To characterize an early trait in the BMI-for-age curve, the infant BMI peak.

Methods

BMI-for-age curves were produced for 747 non-Hispanic, white Fels Longitudinal Study participants, from which individual age (AgePeak) and BMI (BMIPeak) at maximum infant BMI were estimated. Multivariable general linear regression was used to examine the effects of sex and birth year cohort (1929–1950, 1951–1970, and 1971–2010) on AgePeak and BMIPeak, with associations between BMIPeak and concurrent sum of four skinfold thicknesses assessed in a subsample (N = 155).
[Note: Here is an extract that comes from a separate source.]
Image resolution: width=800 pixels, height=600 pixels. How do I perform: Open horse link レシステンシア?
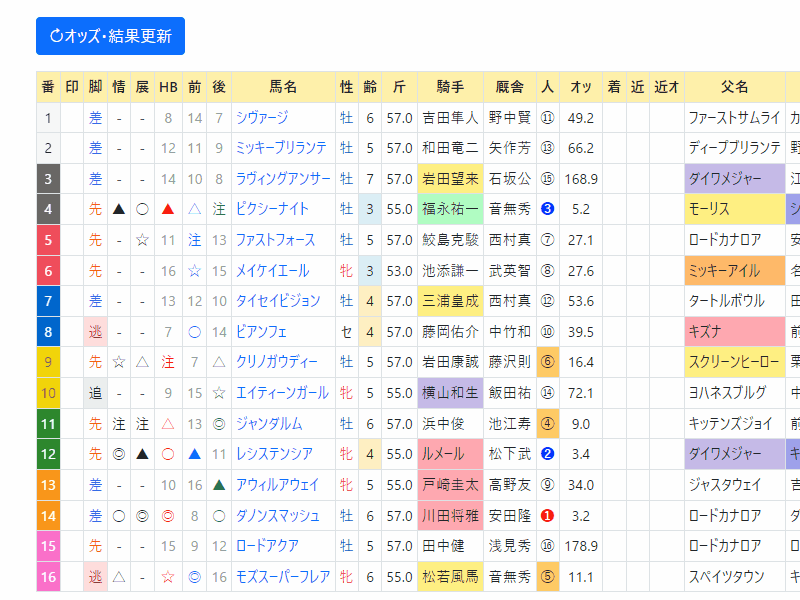(274, 454)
Heritability (h2) of AgePeak and BMIPeak was estimated using maximum-likelihood variance components analysis.

Results

AgePeak occurred at 9 months of age in both sexes, but BMIPeak was 0.4 kg/m2 higher for boys than for girls (P-value < 0.001). Infants born between 1971 and 2010 experienced a 1.5 month earlier AgePeak and a 0.35 kg/m2 lower BMIPeak than infants born between 1929 and 1950 (P-values < 0.001). Skinfold thickness explained 37% of the variance in BMIPeak in boys and 20% of the variance in girls (p-values < 0.001). AgePeak and BMIPeak were significantly heritable (h2 = 0.54 and 0.75, respectively).

Conclusions

Both AgePeak and BMIPeak decreased over successive birth year cohorts in the Fels Longitudinal Study. Despite a positive association of BMIPeak with concurrent adiposity, AgePeak appears to occur later than does the well-documented peak in infant fat mass and BMIPeak does not capture known sex differences in infant adiposity. Strong heritability of these infant BMI traits suggests investigation of genetic control, and validation of their relationship to body composition is greatly needed. Am. J. Hum. Biol. 25:378–388, 2013. © 2013 Wiley Periodicals, Inc.